Há anos analistas vêm acusando o presidente Barack Obama de não tentar reduzir os gastos com benefícios sociais. Essas acusações sempre envolveram pensamento mágico em relação a políticas públicas, supondo que bastaria Obama realmente querer que poderia convencer os republicanos a negociar com boa fé. Mas as acusações também descartavam implicitamente, como se fossem inúteis, todas as medidas de controle de custos incluídas na Affordable Care Act (a lei da reforma da saúde).

Parece que os analistas políticos não enxergam o controle de custos como algo real a não ser que envolva a redução de benefícios. Quando a administração Obama rejeitou propostas de que fosse elevada a idade mínima para o direito ao Medicare, um analista chegou a dizer que "estão ferrando a América".

Mas o que ficou claro é que elevar a idade mínima para acesso ao Medicare praticamente não teria poupado dinheiro. Enquanto isso, o Medicare está gastando muito menos que o previsto, e isso pode ser atribuído pelo menos em parte àquelas medidas de controle de custos incluídas na Obamacare (a reforma da saúde). As ideias convencionais sobre o que é sério e o que não é estão totalmente equivocadas.

Já que estamos falando de custos da saúde, há duas outras notícias das quais você precisa tomar conhecimento.

Uma delas envolve as supostas economias propiciadas usando seguradoras com fins lucrativos para operar o Medicare. É assim que funciona o benefício de medicamentos, e os conservadores adoram dizer que esse benefício acabou custando muito menos que o projetado, o que, segundo eles, prova que a privatização é a solução. Mas o Escritório do Orçamento tem um relatório novo sobre o tema, no qual constata que a privatização não tem nada a ver com o assunto.
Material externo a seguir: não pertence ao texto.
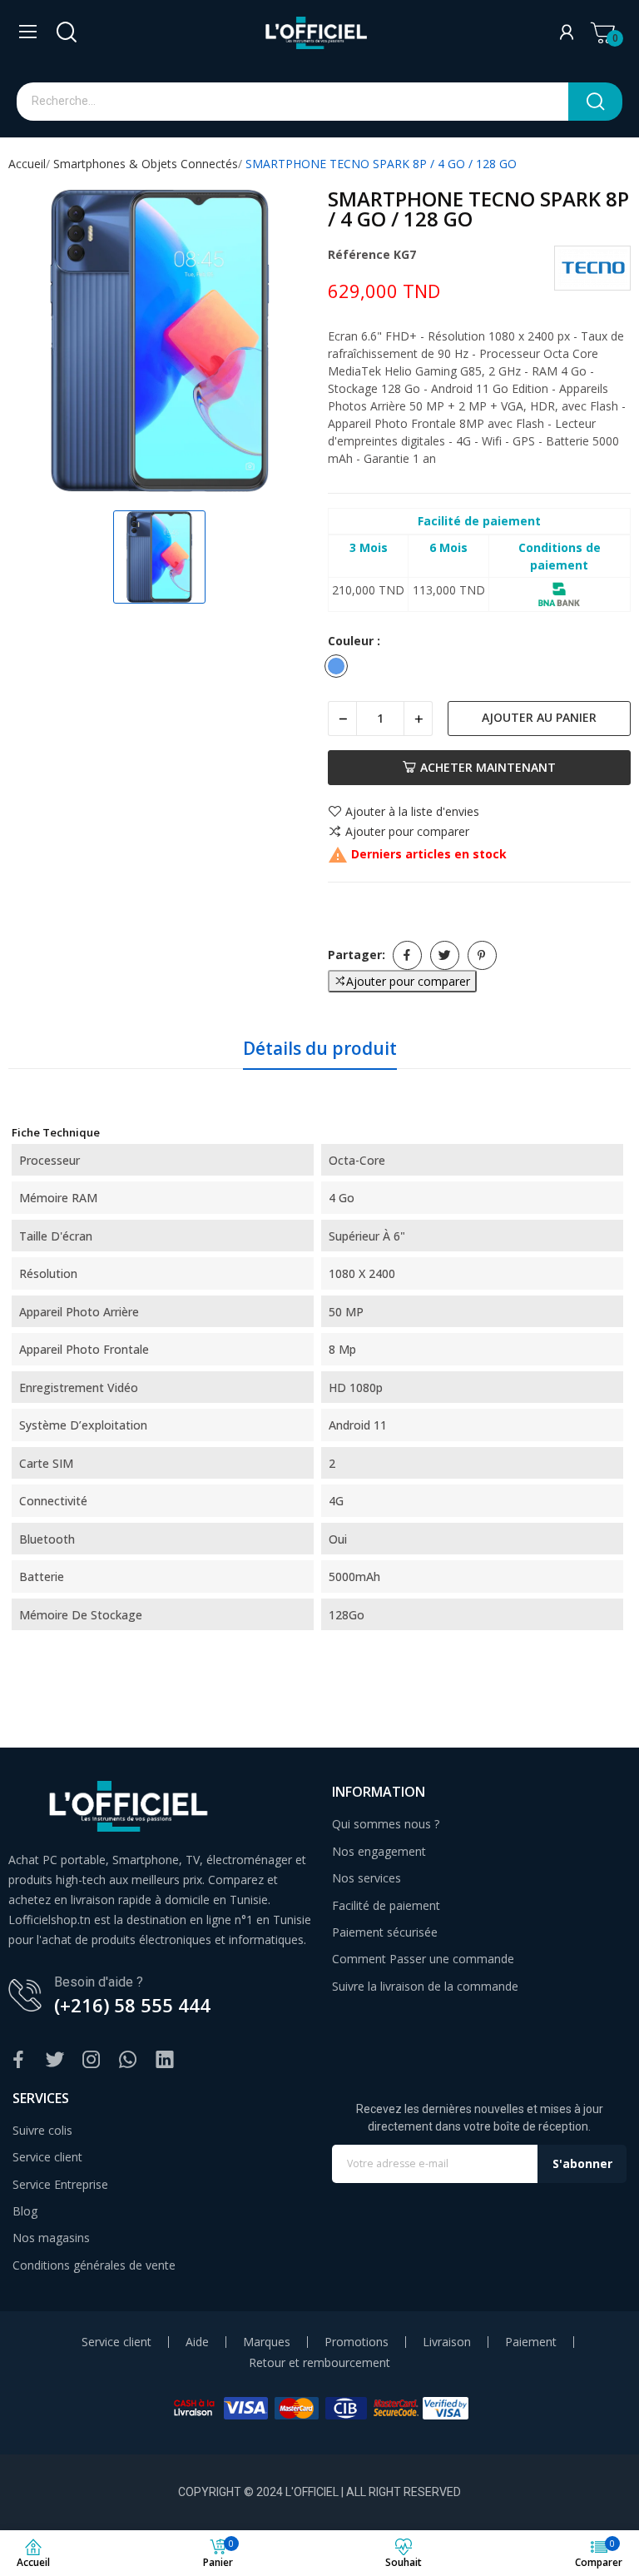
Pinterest (482, 955)
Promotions (356, 2342)
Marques (266, 2342)
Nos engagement (379, 1851)
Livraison (447, 2342)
Na realidade, a parte de medicamentos do Medicare está custando menos que o previsto em parte porque menos pessoas que o previsto se inscreveram para o benefício e em parte porque a ausência de novos medicamentos de grande efeito levou a uma redução geral nos gastos farmacêuticos.
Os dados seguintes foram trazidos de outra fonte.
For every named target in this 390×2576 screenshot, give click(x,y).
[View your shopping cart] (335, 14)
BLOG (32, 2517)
A segunda notícia envolve o "susto com o preço" que adversários da reforma da saúde vêm prevendo há anos. A novidade: ainda não está acontecendo. De modo geral, parece que os prêmios de seguro-saúde terão alta apenas modesta no ano que vem, e devem ficar iguais ou até cair de preço em vários Estados, entre eles o Connecticut e Arkansas.

Qual é a moral da história? Políticos e analistas insistiram durante anos que a saúde garantida é um sonho impossível, apesar de todos os outros países avançados contarem com ela. Dar cobertura de saúde a quem não a tinha era visto como economicamente inviável; o Medicare como o conhecemos era considerado insustentável. Mas os fatos mostraram que medidas incrementais para aumentar incentivos e reduzir custos podem ter grandes efeitos e que dar cobertura médica a quem não a tinha não é difícil.

Quando se trata de garantir que os americanos tenham acesso à saúde, a mensagem dos dados é simples: "Yes, we can".